Quote the entries exactly as they appear, starting at the line with "The height and width of the screenshot is (400, 1024)." and going through the end of the entries.
··········
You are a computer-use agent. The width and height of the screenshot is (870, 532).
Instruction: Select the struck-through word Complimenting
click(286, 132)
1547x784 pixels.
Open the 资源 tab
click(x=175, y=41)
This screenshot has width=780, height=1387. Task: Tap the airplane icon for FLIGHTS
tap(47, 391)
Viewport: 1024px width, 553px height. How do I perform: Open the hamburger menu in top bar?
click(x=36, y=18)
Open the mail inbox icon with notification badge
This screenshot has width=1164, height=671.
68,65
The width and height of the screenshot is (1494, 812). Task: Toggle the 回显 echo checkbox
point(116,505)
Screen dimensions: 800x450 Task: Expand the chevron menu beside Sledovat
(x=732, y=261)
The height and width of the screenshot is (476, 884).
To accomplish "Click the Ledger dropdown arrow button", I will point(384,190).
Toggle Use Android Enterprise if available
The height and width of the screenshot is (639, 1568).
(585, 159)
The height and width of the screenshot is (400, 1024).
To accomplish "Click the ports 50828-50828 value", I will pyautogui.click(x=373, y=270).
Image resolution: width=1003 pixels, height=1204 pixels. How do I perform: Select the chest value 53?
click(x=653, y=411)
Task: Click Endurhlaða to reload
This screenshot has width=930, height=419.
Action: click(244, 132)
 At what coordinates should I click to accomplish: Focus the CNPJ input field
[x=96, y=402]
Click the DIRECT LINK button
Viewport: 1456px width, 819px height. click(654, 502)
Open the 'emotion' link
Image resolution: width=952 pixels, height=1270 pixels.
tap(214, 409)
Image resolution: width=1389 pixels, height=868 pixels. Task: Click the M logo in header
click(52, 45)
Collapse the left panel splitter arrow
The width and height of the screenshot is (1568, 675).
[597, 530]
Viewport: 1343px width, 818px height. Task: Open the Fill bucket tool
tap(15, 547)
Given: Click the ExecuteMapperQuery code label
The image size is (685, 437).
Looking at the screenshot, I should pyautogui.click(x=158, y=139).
··········
== Output for this task ==
The height and width of the screenshot is (400, 1024).
To accomplish "Click the ports 50828-50828 value", I will pyautogui.click(x=373, y=270).
Image resolution: width=1003 pixels, height=1204 pixels. How do I perform: Select the chest value 53?
click(x=653, y=411)
Task: Click Endurhlaða to reload
This screenshot has width=930, height=419.
Action: click(244, 132)
 At what coordinates should I click to accomplish: Focus the CNPJ input field
[x=96, y=402]
Click the DIRECT LINK button
Viewport: 1456px width, 819px height. click(654, 502)
Open the 'emotion' link
Image resolution: width=952 pixels, height=1270 pixels.
tap(214, 409)
Image resolution: width=1389 pixels, height=868 pixels. Task: Click the M logo in header
click(52, 45)
Collapse the left panel splitter arrow
The width and height of the screenshot is (1568, 675).
[597, 530]
Viewport: 1343px width, 818px height. Task: Open the Fill bucket tool
tap(15, 547)
Given: Click the ExecuteMapperQuery code label
The image size is (685, 437).
Looking at the screenshot, I should pyautogui.click(x=158, y=139).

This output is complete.